> [Aim A] Duplicate the passage of the hull reloading thread between "The hulls are" and "these types hulls???", inclusive.
> [Aim B] According to the hull reloading thread, since what year has Madison's dad not reloaded or shot trap?

-- START OF Text provided --

# Hull Question (AA and RXP)



## Madison

After diggin through a bunch of dads old reloading stuff. I stumbled across a burlap sack with probably 2000+ hulls.. My dad has not reloaded or shot trap since 1982 SO, i have a bunch of 20 yr old winchester AA 100's and 200's and bunch of remington RXP??

The hulls are all in excellent condition and clean. I'm assuming these can still safely be reloaded??

I imagine the AA will work just fine for reloading but how about the RXP's?? Anyone out there still reload any of these types hulls???

any info is appreciated.

thanks in advance,

Madison


----------



## gandergrinder

Madison,
Be careful with the AA as the new style has a different design. Make sure that the data you use is for the old style compression formed AA's. I'm not sure what they have out for data on the new hull design it may be that the loads are interchangable but I am not sure, so make sure to check.

My dad use to load those RXP but it was probably 10 years ago but I don't know what he was loading in them. But there are loads out there for them. Let me look at some of my older manuals and I will try and find a load. What powder are you thinking of using?


----------



## Madison

thanks GG-

I sent BPI an email with those questions.. I dont want to be blowing myself up and what not!! These shells are 20 yrs old.

-- END OF Text provided --
-- START OF Material --

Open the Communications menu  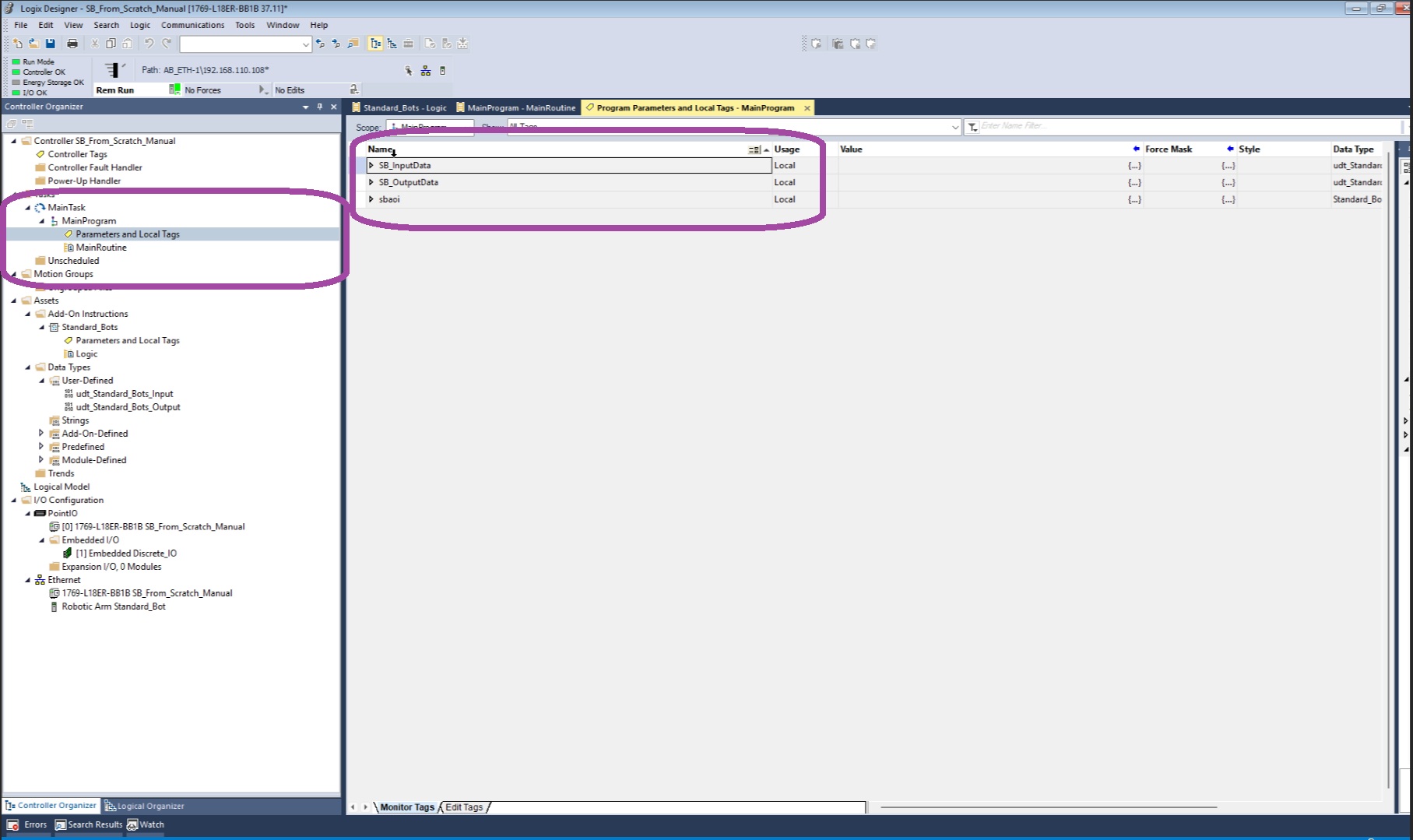coord(192,25)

-- END OF Material --

> [Answer A]
The hulls are all in excellent condition and clean. I'm assuming these can still safely be reloaded??

I imagine the AA will work just fine for reloading but how about the RXP's?? Anyone out there still reload any of these types hulls???

> [Answer B] Since 1982.